夫はテレビのあるリビングを毎日占拠している。花田さんは、夫と顔を突き合わせたくないのもあって、1日でも早くパート先を見つけようと思っている。
都内に住む60代の佐々木麗華さん(仮名)も、夫の子どもっぽさに腹が立っている。今春、長女が独立すると、夫の言動がこれまで以上に目につき「うざさ」が倍増した。
例えば、「家の中は禁煙」というルールがあるのに、夫の部屋は煙が充満している。「家の中では吸わない約束でしょ」と言うと、「庭で吸ってたよ。吸い殼を部屋に持ってきただけ」と夫が言い訳。どうして素直に「ごめん」が言えないのだろうか。
また先日は、夫が冷蔵庫の奥からモヤシを引っ張り出してきて「腐ってるよ」と注意してきた。料理もしないのに、冷蔵庫を引っかき回して小姑みたいに細かいことを言わないでほしい、と佐々木さん。
振り返ってみると、夫にとっての結婚とは、自分を子どものように甘やかしてくれる「第二のお母さん」を求めていたのかなと思う。いまは「卒婚」が理想だが、とりあえずはこんなにも子どもっぽい夫と30年以上も一緒に暮らしてこられた自分を褒めてあげたい気持ちだという。

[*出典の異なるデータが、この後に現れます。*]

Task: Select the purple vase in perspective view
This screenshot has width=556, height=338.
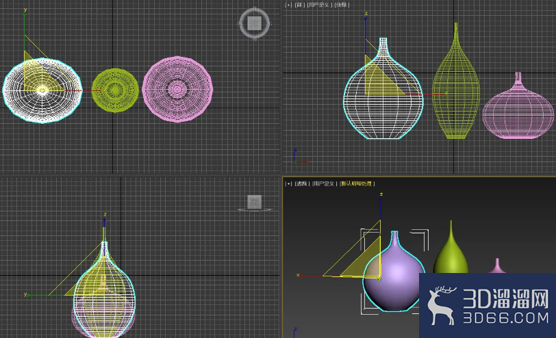Action: 394,278
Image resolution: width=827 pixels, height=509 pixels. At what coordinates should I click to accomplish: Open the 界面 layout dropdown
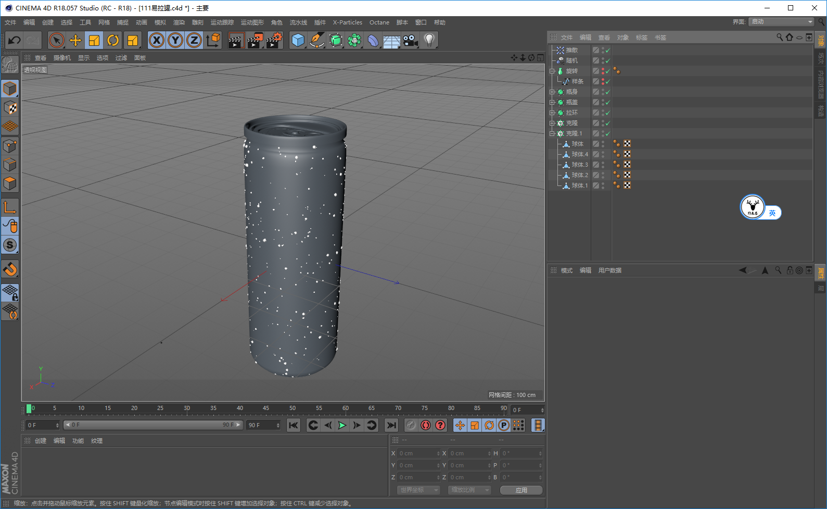781,22
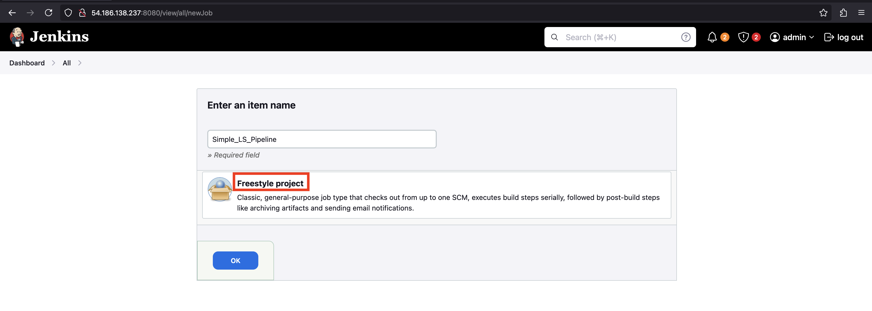Open browser extensions puzzle icon

coord(843,13)
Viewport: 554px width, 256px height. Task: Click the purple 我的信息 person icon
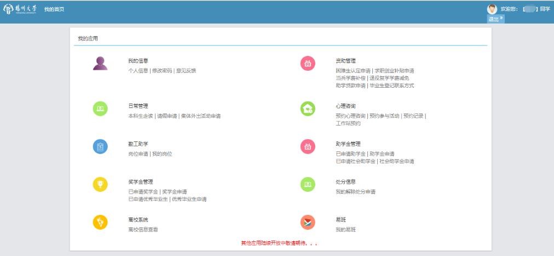(100, 64)
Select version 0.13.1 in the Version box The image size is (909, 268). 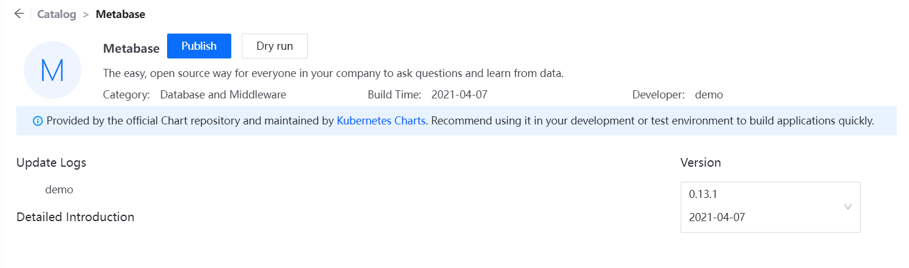point(703,194)
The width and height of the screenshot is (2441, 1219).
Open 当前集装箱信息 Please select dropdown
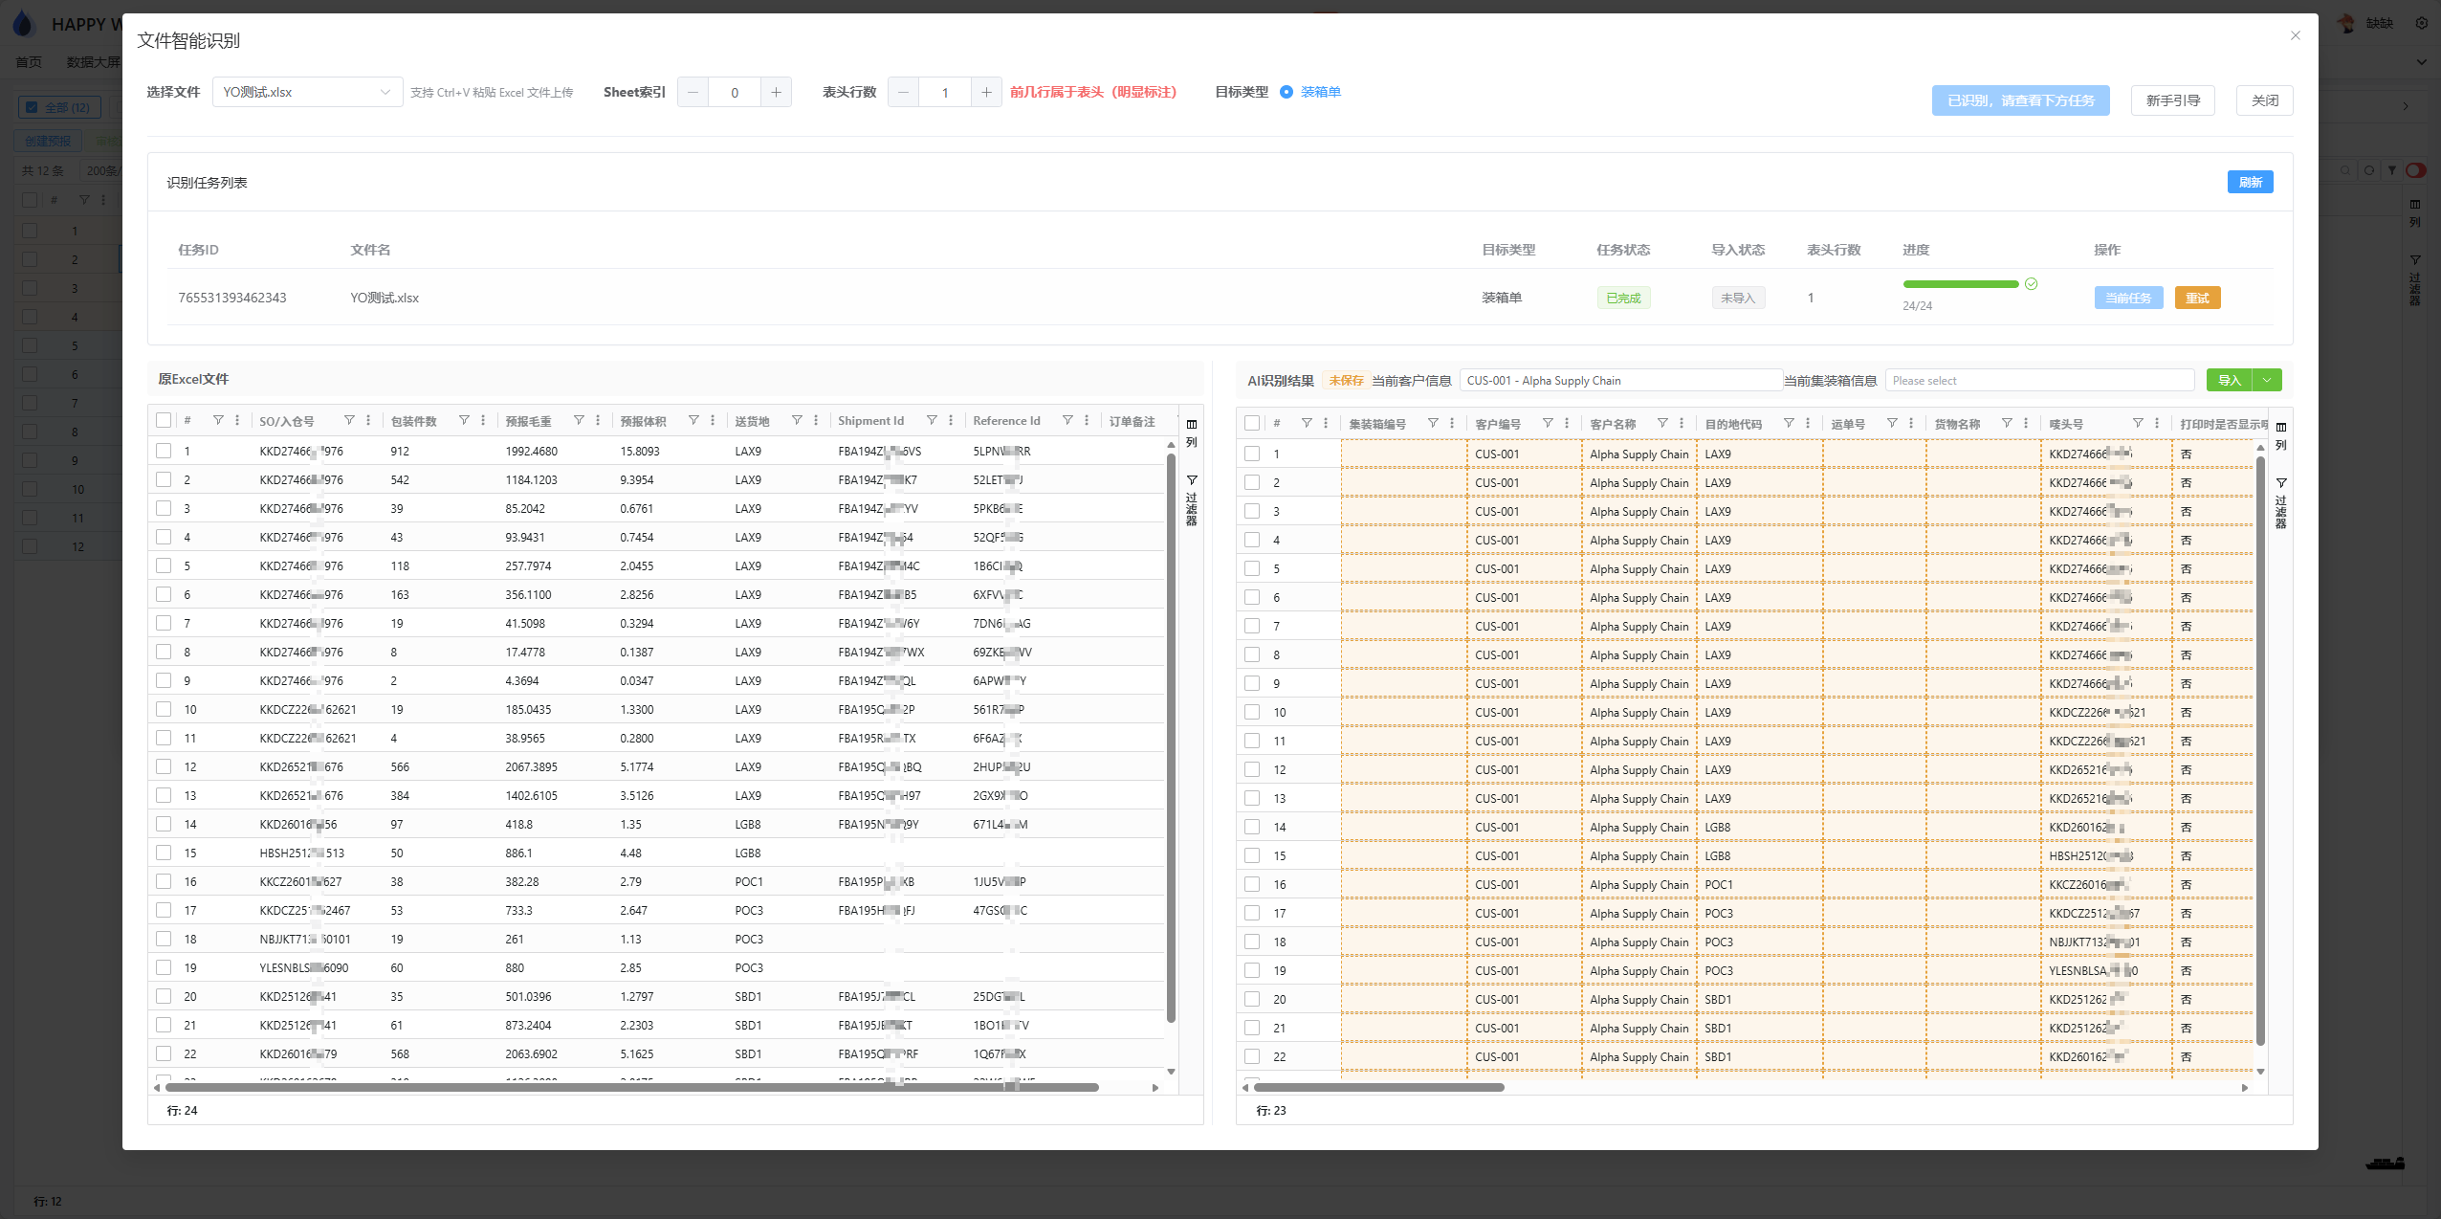pyautogui.click(x=2038, y=381)
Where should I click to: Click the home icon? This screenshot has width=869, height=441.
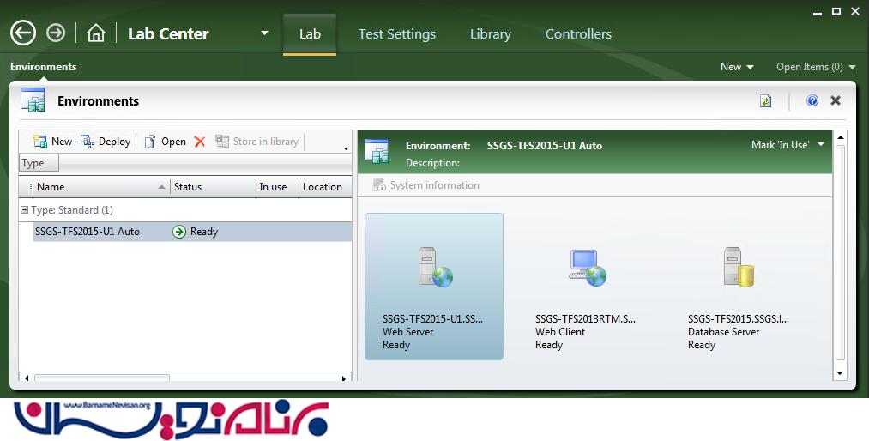click(96, 33)
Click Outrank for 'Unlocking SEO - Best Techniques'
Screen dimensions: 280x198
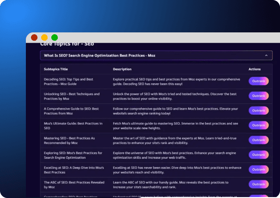259,96
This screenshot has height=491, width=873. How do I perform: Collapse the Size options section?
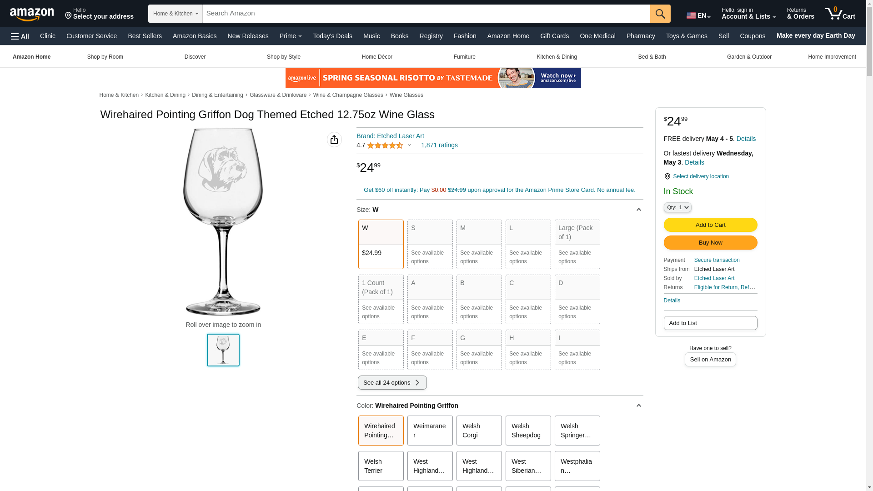click(x=638, y=210)
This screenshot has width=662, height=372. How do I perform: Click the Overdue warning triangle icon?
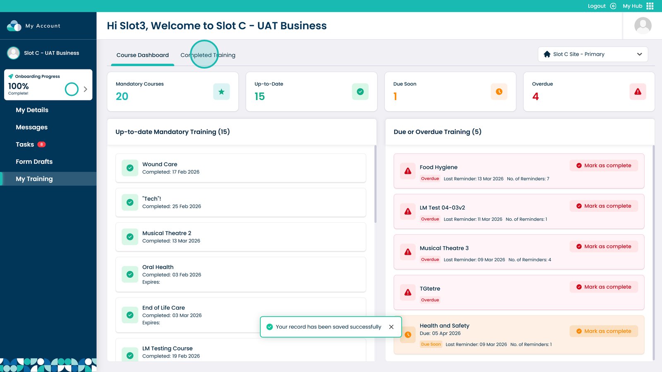click(x=638, y=92)
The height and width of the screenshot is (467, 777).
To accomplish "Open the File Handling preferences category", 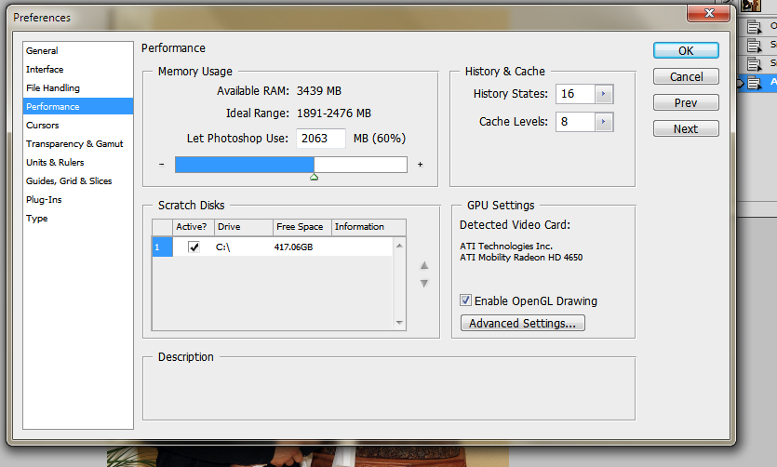I will (x=53, y=88).
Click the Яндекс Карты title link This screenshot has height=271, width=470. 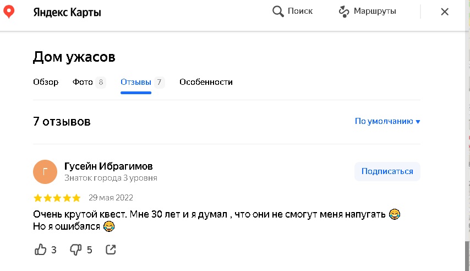67,12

これから定年を迎える夫に不安を抱えるのは、埼玉県に住む平木雅子さん(仮名、57歳)だ。現在夫は単身赴任中で、「家に夫がいないのが普通の状態」だ。それなのに、夫が定年を迎える4年後、来る日も来る日も2人きりの生活が始まるなんて、考えるだけでもため息が出るという。
夫への不満は多々あるが、平木さんはもめるのも面倒なので表に出さないことにしている。先日、2人で銀座に行きご飯を食べようということになった。「あそこに美味しそうなレストランがあるわよ」と提案したのに、まったく聞いてくれず、夫がずんずん進むのでついて行くと、結局いつもと同じような店になった。本当はほかのところがよかったが、けんかしたくないのでおとなしく食べたという。おそらく夫は平木さんのこういう感情にはまったく気づいていない。